A Bigger Perspective

lightHave you ever looked out an airplane window at night?

I flew across most of the U.S. last night and received a glimpse of daily life from a different perspective.

At one point I noticed a small cluster of lights, obviously a small town isolated in a sea of blackness. I thought about the people in that town. Each light represented an individual life focused on its own pain, joy, struggle, and triumph. I imagined conversations and arguments, urgent tasks and quiet evenings.

I wondered if any of the lights represented a person in turmoil. Was someone contemplating a divorce, wondering how they’d pay the mortgage, or grieving a loss? Did a parent worry about a child’s illness or unfortunate choices?

I wondered whether someone in the cluster of flickering lights searched for God, longed for His presence in a season of despair. Did someone slump on weary knees whispering a desperate plea for relief or cry out in anger to a seemingly absent God?

As that small collection of lights receded, another appeared on the horizon. I felt the temptation to dismiss the petty squabbles and pains, to somehow call for a broader perspective from which our daily trials seem trivial and insignificant. I wanted to tell them to step back, see their small dots of concern in the context of a larger picture. I wished I could show them that everything’s okay, the world still moves along, and frankly that their isolated little light really isn’t such a big deal.

Then I wondered about God’s perspective. If those tiny individual lights seem trivial from a few thousand feet, how inconsequential must they appear to the One who holds all of it in the palm of His hand? While I see a few dozen miles from my window, He sees the entire universe and all of time at once. He watches from a truly eternal perspective I cannot even imagine.

In His eyes, my light is a blink in time. I’m here, and then I’m gone. Why would He care about my self-centered, momentary worries?

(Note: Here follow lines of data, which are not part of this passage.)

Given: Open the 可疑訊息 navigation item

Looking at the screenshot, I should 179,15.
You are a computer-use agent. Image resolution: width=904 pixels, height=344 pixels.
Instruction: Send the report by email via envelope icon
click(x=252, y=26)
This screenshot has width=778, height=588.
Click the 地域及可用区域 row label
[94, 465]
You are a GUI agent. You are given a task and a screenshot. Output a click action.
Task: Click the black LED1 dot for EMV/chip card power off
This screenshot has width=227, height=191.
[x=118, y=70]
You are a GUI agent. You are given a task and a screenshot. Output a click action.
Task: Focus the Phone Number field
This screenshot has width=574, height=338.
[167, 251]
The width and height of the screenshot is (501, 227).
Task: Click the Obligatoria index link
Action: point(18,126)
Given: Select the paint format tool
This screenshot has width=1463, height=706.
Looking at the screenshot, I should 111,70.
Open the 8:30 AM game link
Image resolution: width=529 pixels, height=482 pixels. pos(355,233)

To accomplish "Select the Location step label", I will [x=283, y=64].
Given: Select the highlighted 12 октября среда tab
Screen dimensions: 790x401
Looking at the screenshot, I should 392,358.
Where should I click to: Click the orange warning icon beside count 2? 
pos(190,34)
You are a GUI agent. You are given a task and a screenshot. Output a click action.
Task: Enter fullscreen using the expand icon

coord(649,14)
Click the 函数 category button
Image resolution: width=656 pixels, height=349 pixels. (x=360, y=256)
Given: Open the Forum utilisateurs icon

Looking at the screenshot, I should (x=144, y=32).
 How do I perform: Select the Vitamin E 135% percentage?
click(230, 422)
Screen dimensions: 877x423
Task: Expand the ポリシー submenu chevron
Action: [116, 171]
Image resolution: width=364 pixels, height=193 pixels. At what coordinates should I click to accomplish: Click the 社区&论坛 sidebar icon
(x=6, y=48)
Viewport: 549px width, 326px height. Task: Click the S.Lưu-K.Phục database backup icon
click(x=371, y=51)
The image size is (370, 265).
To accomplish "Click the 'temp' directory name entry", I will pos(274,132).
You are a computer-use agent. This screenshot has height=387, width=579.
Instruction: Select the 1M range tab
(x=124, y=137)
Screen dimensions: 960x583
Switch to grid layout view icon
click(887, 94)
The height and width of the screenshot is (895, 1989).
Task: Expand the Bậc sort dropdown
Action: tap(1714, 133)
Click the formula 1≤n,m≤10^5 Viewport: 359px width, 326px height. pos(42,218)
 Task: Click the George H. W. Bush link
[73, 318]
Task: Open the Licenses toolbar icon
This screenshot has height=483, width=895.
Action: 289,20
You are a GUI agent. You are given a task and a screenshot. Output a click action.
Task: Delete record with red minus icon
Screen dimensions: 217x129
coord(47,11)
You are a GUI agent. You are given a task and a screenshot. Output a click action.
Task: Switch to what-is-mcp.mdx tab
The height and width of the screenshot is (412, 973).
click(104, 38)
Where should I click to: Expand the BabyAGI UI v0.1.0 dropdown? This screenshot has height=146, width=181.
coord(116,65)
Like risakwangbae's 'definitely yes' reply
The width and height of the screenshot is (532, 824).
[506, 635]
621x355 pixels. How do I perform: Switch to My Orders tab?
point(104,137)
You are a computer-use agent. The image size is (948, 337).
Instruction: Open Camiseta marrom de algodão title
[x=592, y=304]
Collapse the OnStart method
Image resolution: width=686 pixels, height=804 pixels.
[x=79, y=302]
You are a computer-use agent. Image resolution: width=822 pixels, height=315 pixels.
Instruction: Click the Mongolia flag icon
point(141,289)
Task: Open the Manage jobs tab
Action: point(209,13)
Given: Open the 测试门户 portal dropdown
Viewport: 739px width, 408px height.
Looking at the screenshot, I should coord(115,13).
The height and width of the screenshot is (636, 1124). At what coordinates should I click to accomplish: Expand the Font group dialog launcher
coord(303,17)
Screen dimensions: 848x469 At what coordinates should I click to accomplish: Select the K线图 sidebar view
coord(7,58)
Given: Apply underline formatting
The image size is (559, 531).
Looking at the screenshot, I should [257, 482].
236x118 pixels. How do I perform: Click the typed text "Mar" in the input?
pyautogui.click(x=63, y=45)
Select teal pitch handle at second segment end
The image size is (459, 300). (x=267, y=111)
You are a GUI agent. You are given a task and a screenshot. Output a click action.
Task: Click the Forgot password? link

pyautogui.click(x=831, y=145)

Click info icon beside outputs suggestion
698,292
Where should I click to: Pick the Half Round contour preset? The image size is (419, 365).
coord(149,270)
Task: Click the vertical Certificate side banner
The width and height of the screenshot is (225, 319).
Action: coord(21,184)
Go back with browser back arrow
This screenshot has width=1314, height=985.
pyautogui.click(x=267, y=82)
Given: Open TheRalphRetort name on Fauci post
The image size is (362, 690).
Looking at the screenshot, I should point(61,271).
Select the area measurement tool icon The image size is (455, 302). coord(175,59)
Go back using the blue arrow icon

The cluster of lights that’s so important to me is a single flash of absolutely no consequence.

I’m grateful that God doesn’t see it like that.

He doesn’t sit above and watch dismissively as we place our struggles at the center of the universe. He doesn’t hover above in His celestial private jet and scoff at our flickering spots of light. He doesn’t dismiss our individual trials as temporary and unimportant in the grand eternal plan of the kingdom.

Instead, He lands the plane. He climbs from the glory of heaven and walks with us. He hears every cry, feels every hurt, comforts every desperate soul. Even the dimmest, most isolated light matters to Him so much that He sacrificed His Son to redeem it.

God does ask us to take a bigger view and try to see from a broader perspective. Jesus continually instructed His followers to think in terms of His kingdom and live in a manner that transcends daily, worldly concerns. He knew that our human lives are a small blip on the eternal radar.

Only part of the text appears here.